DESANITISING THE TEACHING OF LEGAL PROBLEM SOLVING – AND A GRUDGING NOD TO JUDGE JUDY
Kenneth Yin, Lecturer, School of Business and Law, Edith Cowan University, Barrister (Retired)
The introduction to ‘Threshold Learning Outcome 3 – Thinking Skills’, (‘TLO 3’), familiar to Australian law lecturers, reflects the need to incorporate problem solving skills within our legal-studies curriculum. Consistent with the need to satisfy the requirements of TLO3, law lecturers are used to the idea that assignment questions and tutorials are conventionally presented as written problems based on fictional but plausible factual scenarios.
A real client in providing instructions to their solicitor would not do so in paraphrase; the title of this paper is a hesitant nod to the renowned television judge, since the reference to ‘real people’ is very associated with her show. The pivotal suggestion in this paper is that, with very little tinkering with the curriculum, a legal problem can be presented far more realistically in the form of an oral narration or witness statement rather than a written question.
Part 1 is entitled The conventional method of presenting legal problems. Here, we explore how legal problems are conventionally presented and offer a critique of the conventional methods.
Part 2 is entitled Harnessing the power of the voice. We will commence this part by introducing the pedagogy that underpins the idea of using an audio narration as a tool of legal problem solving. This is followed by some personal reflections of using this method in contract studies, including a road-test of a sample.
The conclusion briefly suggests that the method would be a beneficial development to the legal-studies curriculum.
PART 1 – THE CONVENTIONAL METHOD OF PRESENTING LEGAL PROBLEMS
The Australian law student at the start of the semester will search their timetable and discover that their weekly learning cycle typically requires them to attend a two hour lecture and a one hour tutorial.
During the lecture, their lecturer will explain legal doctrine and might engage the class in discussion concerning its content.

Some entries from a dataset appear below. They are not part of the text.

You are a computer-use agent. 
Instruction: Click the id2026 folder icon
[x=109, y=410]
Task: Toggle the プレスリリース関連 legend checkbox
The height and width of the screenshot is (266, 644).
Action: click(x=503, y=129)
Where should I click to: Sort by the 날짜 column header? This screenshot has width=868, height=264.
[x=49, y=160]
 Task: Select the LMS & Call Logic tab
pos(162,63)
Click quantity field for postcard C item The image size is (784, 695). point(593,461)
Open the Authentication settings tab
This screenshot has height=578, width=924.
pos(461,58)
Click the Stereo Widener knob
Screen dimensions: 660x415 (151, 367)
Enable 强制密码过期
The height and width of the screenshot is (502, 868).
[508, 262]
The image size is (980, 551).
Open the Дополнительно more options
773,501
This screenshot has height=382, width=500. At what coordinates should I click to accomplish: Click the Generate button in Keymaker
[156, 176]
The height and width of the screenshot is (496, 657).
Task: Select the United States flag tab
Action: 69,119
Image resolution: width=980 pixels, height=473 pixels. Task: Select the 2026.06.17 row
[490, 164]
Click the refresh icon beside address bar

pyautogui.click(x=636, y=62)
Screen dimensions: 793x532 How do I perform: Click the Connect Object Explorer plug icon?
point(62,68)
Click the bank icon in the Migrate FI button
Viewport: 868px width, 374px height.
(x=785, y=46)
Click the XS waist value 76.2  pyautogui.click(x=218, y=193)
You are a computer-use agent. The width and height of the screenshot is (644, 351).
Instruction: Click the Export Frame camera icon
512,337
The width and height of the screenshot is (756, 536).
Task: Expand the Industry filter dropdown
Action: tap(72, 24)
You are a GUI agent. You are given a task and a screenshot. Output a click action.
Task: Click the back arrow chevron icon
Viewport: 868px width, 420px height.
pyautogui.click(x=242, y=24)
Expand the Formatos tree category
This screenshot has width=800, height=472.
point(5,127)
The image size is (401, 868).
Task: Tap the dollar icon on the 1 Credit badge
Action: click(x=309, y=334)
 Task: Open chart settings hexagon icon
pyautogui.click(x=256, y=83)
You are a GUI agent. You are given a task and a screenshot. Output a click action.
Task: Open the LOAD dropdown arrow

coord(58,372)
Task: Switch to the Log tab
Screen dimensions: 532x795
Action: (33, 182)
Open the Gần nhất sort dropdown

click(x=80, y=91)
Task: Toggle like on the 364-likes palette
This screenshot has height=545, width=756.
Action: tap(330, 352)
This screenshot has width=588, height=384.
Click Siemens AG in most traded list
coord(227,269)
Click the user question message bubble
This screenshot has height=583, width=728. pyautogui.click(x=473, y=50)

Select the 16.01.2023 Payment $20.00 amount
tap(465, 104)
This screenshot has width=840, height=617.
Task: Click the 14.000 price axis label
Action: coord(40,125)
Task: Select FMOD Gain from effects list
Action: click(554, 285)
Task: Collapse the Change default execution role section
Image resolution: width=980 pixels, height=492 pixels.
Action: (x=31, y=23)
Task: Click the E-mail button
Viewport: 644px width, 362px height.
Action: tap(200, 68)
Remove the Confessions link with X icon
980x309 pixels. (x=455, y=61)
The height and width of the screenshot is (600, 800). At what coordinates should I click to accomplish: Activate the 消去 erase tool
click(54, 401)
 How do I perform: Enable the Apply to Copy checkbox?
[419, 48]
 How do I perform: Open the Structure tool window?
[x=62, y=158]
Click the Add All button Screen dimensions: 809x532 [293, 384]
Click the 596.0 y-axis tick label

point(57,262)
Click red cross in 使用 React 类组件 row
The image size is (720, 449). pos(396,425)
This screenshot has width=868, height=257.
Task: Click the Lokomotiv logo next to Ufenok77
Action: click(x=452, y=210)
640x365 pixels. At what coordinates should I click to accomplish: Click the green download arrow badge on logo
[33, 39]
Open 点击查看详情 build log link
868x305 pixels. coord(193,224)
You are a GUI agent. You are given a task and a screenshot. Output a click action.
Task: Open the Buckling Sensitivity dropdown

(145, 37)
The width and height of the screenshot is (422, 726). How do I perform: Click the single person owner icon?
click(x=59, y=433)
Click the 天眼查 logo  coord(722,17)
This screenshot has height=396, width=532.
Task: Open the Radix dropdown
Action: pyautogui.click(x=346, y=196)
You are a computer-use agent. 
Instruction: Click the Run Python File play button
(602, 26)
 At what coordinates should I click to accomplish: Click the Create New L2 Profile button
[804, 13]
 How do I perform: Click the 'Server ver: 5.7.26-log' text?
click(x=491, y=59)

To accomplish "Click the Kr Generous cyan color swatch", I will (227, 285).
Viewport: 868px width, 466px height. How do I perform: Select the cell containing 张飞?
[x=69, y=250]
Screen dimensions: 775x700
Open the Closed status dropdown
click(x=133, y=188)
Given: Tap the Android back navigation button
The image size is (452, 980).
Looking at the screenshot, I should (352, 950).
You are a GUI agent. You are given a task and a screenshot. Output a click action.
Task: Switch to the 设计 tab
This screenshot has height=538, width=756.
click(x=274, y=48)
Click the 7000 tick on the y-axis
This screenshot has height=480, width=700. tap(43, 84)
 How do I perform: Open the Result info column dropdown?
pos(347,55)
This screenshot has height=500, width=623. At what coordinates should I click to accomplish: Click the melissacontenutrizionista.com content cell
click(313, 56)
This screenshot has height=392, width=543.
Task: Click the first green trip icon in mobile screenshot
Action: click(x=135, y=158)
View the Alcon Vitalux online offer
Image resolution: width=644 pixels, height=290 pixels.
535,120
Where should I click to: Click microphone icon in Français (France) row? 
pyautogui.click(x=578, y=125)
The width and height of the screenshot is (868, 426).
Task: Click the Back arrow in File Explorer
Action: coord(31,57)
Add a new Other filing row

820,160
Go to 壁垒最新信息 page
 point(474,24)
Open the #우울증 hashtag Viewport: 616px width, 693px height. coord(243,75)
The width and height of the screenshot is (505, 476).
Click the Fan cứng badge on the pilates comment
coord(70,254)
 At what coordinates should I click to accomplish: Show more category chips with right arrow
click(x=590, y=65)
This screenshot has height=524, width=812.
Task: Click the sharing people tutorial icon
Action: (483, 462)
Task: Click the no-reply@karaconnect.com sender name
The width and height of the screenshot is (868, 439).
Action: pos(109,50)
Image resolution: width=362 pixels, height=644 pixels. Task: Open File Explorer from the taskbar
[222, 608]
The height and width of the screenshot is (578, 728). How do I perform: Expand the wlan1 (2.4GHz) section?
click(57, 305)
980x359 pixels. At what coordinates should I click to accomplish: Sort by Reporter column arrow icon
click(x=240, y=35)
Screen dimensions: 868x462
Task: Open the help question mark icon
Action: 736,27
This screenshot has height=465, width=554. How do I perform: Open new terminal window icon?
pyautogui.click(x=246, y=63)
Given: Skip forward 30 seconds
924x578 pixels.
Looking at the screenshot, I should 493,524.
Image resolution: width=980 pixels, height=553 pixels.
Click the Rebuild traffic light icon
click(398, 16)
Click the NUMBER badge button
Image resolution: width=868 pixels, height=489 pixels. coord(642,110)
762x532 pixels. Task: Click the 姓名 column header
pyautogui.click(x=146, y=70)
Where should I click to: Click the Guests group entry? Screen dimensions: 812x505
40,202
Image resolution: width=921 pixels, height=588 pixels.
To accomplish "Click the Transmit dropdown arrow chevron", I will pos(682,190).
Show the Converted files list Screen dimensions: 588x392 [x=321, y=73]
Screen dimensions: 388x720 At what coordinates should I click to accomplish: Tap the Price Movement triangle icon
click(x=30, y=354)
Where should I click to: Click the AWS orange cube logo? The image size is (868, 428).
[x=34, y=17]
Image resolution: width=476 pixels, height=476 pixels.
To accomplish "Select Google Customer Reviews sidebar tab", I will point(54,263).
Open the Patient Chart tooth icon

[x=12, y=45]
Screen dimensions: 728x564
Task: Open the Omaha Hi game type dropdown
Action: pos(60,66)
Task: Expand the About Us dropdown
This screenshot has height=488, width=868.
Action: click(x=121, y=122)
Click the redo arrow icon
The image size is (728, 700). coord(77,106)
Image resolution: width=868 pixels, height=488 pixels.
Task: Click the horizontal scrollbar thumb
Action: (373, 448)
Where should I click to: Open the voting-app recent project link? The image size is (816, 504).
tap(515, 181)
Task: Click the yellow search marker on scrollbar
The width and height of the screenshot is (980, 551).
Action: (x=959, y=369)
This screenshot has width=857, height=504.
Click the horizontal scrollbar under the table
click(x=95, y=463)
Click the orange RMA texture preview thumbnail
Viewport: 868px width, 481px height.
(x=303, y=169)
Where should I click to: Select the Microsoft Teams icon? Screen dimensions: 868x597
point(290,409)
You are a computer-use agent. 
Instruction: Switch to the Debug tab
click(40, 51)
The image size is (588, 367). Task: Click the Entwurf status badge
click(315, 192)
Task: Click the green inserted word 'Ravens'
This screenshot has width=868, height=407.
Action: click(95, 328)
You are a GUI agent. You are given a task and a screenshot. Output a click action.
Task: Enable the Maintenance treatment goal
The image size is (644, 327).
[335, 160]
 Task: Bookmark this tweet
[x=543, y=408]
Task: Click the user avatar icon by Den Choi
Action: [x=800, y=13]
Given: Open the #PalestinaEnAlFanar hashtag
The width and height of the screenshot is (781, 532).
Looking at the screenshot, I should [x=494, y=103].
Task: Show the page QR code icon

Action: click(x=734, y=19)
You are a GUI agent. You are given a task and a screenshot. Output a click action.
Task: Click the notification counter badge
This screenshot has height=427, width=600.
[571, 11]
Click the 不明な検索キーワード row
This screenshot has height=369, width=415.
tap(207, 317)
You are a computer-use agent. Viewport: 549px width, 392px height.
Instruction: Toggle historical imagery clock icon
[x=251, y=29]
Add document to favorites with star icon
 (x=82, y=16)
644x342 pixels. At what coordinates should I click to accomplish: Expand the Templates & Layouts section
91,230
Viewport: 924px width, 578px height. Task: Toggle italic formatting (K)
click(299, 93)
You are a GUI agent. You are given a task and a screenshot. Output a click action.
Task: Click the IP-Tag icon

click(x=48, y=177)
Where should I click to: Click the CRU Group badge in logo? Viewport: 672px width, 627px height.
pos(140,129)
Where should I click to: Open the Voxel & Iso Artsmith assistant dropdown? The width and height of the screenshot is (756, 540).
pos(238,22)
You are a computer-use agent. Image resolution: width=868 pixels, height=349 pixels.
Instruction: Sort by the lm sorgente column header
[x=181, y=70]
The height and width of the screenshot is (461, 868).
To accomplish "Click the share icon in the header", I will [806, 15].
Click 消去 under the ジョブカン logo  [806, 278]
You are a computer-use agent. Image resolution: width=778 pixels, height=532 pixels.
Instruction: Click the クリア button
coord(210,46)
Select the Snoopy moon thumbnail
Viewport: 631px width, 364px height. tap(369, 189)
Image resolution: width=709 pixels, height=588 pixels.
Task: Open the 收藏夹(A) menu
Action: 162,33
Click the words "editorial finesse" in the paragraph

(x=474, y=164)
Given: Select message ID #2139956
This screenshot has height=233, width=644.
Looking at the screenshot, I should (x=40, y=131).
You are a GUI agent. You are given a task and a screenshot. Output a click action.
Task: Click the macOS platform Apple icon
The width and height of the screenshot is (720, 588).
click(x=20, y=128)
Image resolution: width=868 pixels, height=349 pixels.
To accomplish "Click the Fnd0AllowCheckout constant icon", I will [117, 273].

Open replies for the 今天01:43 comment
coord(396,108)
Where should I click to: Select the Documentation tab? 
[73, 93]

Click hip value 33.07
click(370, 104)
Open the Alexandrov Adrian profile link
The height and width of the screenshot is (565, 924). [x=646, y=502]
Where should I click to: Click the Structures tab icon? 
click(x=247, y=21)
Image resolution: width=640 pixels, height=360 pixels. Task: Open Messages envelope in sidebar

The associated tutorial typically takes the form of a problem question. In order to address the question asked, our law student must apply doctrinal knowledge gained from earlier lectures and readings. The following explanation is a convenient summary of the content of the typical tute and where it sits within the conventional weekly learning cycle:
The use of problem solving..as a method of teaching and assessment is common in law schools. This method invites students to apply knowledge already gained (through lectures, readings and tutorials) to hypothetical fact situations [emphasis added].
Tutorial questions are usually based on fictional but plausible real life scenarios. In a useful work on narrative learning, the authors, two law lecturers from QUT, make the compelling argument that written problem scenarios tend to be ‘relatively light on detail’ and ‘disconnected from one another. Rather than working through written problem scenarios, their study was based on a series of music videos in which their students embarked on a series of sequential exercises where they are directed to provide legal advice in respect of situations confronted by the actors. The authors posit as follows:
Compared to working through tutorial problems, the learning is more active ‘by immersing learners in a captivating world populated by intriguing characters’ and has been shown to be an effective way of facilitating student understanding and encouraging deep learning.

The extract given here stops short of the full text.